**Task item:** Only one stretch of the listing below is wanted. Begin at the line that has "This screenshot has width=982, height=552.", stop after the line that has "Select the S", and repeat every line in between exactly.

**Materials provided:**
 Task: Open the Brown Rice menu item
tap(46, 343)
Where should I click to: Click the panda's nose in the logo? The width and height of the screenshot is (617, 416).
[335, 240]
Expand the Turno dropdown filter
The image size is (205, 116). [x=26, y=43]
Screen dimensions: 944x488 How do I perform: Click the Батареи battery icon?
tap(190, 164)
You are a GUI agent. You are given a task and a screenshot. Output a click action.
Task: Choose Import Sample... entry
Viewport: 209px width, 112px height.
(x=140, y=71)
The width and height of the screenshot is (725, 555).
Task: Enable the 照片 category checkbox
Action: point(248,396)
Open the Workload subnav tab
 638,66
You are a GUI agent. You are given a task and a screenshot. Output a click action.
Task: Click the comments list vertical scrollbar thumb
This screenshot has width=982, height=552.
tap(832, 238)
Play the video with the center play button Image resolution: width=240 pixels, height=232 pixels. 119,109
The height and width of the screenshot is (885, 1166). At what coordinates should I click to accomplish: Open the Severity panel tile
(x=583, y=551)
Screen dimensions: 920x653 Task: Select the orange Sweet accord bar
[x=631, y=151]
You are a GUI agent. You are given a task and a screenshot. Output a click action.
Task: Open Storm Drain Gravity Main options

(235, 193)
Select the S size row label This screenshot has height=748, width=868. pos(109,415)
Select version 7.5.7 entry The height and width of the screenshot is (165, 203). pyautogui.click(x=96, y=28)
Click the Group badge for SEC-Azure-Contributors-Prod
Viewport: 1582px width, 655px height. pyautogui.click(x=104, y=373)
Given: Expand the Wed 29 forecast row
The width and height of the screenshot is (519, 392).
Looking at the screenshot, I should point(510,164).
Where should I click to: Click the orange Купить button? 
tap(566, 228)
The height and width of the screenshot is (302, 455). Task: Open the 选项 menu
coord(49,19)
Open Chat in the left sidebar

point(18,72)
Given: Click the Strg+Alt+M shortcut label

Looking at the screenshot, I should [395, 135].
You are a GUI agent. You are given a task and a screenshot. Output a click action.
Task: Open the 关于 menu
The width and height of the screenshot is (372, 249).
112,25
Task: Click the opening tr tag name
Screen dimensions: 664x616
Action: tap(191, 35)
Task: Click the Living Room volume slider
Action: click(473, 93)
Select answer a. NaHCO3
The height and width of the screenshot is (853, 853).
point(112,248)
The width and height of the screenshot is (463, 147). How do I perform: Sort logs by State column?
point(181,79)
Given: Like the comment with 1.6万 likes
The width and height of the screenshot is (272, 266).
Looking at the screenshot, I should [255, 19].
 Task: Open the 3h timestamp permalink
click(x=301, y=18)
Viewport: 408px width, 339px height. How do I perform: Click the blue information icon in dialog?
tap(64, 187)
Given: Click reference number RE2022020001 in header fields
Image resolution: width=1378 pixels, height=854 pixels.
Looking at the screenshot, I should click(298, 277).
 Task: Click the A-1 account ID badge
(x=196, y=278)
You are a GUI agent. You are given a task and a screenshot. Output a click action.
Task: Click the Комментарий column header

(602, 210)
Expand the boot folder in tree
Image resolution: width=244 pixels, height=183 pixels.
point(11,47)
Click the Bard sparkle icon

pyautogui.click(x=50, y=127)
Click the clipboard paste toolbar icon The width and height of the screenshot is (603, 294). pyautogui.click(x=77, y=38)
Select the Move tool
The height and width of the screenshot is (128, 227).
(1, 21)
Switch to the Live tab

**Written solution:**
This screenshot has width=982, height=552.
tap(832, 238)
Play the video with the center play button Image resolution: width=240 pixels, height=232 pixels. 119,109
The height and width of the screenshot is (885, 1166). At what coordinates should I click to accomplish: Open the Severity panel tile
(x=583, y=551)
Screen dimensions: 920x653 Task: Select the orange Sweet accord bar
[x=631, y=151]
You are a GUI agent. You are given a task and a screenshot. Output a click action.
Task: Open Storm Drain Gravity Main options

(235, 193)
Select the S size row label This screenshot has height=748, width=868. pos(109,415)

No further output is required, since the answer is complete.